Extrait cité:
Atteintes à l’environnement : Une réforme judiciaire nécessaire, « mais qui devra se pencher sur la question des moyens »
ENVIRONNEMENT Posé sur la table du Conseil des ministres mercredi, le projet de loi qui vise à rendre la justice plus efficace dans ses réponses aux atteintes à l’environnement laisse encore en suspens de nombreuses interrogations. Notamment sur les moyens alloués
- Les ministres Nicole Belloubet et Elisabeth Borne sont revenues jeudi, lors d’un colloque à l’Assemblée nationale, sur le projet de loi qui vise à renforcer les réponses judiciaires apportées aux atteintes à l’environnement.
- Peu de poursuites pénales, classements sans suite, délais de traitement trop long… Le constat de départ est celui d’une justice encore loin d’être à la hauteur des enjeux environnementaux.
- Reste à savoir si ce projet de loi permettra de rectifier le tir. Laura Monnier, juriste à Greenpeace, et l’avocat Arnaud Gossement pointent des lacunes. En particulier celle de ne pas aborder la question des moyens.
En 2016, selon le ministère de la justice, seules 18 % des infractions signalées dans le domaine environnemental ont fait l’objet de poursuites pénales, contre 46 % pour l’ensemble des autres infractions.

Données fournies:

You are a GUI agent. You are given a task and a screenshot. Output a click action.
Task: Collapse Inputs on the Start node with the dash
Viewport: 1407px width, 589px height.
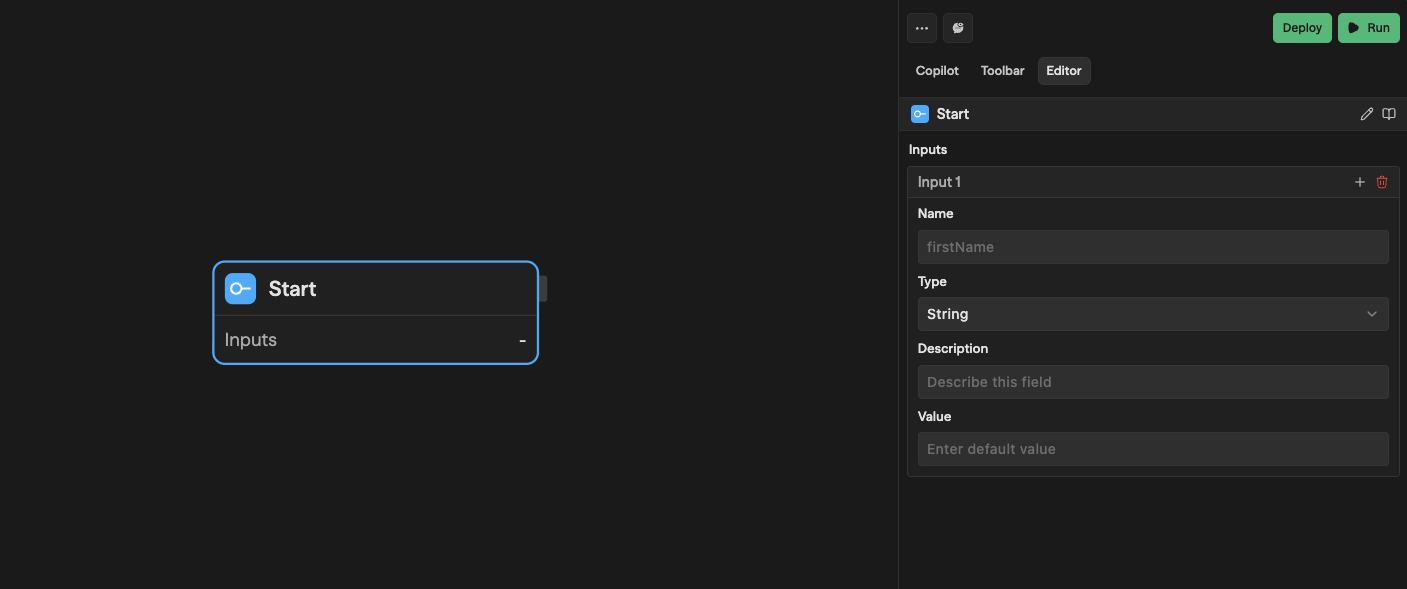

Consigne:
Reproduisez sans modification le passage de l'extrait cité qui commence aux mots « - Peu de poursuites » et s'arrête après « des enjeux environnementaux. ».

Réponse attendue:
- Peu de poursuites pénales, classements sans suite, délais de traitement trop long… Le constat de départ est celui d’une justice encore loin d’être à la hauteur des enjeux environnementaux.